It didn’t just deal with men in the shadows out to get you and find what sort of brand of glue you like the best though. The game also brought up questions of the advance of technology, with people ‘augmenting’ themselves with nanotechnology and also the concept of the ‘singularity’ – an AI so intelligent it would outstrip its own creators in intelligence. In the end, in the bowls of Area 51 (with those horrid Grey aliens I’m still scared of which try to probe you) you are given three choices; do you let humanity free of its shackles, enslave them, or transcend beyond your human form?

Gameplay wise, I was a noob when this first came out and I would just shoot at everything in sight like an ADD kid doing paintball. Had no patience for the stealth approach, but it was perfectly acceptable to complete the game in such a way, and deserves praise for allowing you to do so. The graphics have not aged well, though. People look hopelessly robotic. And the less said of the voice acting the better. Anyone who remembers the accents of chinese and french characters in the first game, knows exactly of the sheer audio purgatory of which I am talking about. This doesn’t detract from the fact that Deus Ex was and remains one of the best PC ever released.

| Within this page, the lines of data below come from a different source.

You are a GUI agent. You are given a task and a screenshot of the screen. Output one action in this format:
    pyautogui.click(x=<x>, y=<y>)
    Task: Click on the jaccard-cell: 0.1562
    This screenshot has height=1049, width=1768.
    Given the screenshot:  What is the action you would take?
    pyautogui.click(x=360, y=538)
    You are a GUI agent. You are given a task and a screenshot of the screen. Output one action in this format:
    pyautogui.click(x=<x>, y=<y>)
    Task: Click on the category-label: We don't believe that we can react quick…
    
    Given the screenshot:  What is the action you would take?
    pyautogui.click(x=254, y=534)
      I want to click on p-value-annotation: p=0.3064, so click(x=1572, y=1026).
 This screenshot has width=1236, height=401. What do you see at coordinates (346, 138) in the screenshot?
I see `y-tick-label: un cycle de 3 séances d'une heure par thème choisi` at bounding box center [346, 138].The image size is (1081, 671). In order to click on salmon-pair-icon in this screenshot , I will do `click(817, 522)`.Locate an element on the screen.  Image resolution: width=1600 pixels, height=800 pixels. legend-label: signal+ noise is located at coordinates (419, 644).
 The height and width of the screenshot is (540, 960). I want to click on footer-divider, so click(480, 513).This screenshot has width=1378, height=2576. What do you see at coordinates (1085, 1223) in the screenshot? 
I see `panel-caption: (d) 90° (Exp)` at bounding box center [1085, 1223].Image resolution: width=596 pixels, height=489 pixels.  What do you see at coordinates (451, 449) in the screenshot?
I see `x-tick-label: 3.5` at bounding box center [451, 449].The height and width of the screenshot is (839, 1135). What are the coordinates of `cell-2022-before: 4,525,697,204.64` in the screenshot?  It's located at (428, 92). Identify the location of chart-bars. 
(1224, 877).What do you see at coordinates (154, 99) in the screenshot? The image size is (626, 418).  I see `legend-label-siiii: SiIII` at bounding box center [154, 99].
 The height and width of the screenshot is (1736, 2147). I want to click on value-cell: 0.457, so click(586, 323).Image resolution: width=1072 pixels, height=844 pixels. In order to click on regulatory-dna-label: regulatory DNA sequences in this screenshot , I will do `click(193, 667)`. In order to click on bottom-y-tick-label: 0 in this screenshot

Now onto the new game. (I’ll skip Invisible War; never played it, by all accounts a let down and it lost the cyberpunk edge that the original had)  Suffice to say, this prequel lives up to it’s predecessors. In fact, it homages them. It’s so amazing as it was made by an entirely different team of people, and even more so since Eidos is now owned by Square Enix, who are more famous for making rigid japanese RPGs. There is not a hinting of dumbing down for the console audience whatsoever; the plot is a puzzle that takes a long time to decipher, and there is plenty of background reading in game, if you’re that way inclined.

The plot is now in 2027, 25 years or so before the first Deus Ex, where mechanical augmentations are the rage and there are forces out to put an end to it if possible.  It’s a prequel, so there isn’t just nods from to the original – it ties perfectly to it, especially with a great post credits scene of the big bad from the first game. The main character, Adam Jensen is a brilliantly conflicted hero. The developers clearly loved their material and resisted the urge to bastardise it.

The genius of Human Revolution is in it’s gameplay. The closest thing I can liken it too is Star Wars. Ok, not in setting and plot, but in creation – Star Wars took so many influences (Samurai movies, Flash Gordon, Westerns, Fantasy) jumbled them all up, and added a new twist on it that resonated with people. HR does the same thing with it’s gameplay. It can be played as an FPS. Or you could go for a Gears of War style third person cover combat system. Or you can sneak about like Solid Snake. The Item screen is even like Resident Evil!

Human Revolution is a tour de force, and is so close to the original games that it bodes well for Thief 4. You’re missing out if you don’t have it.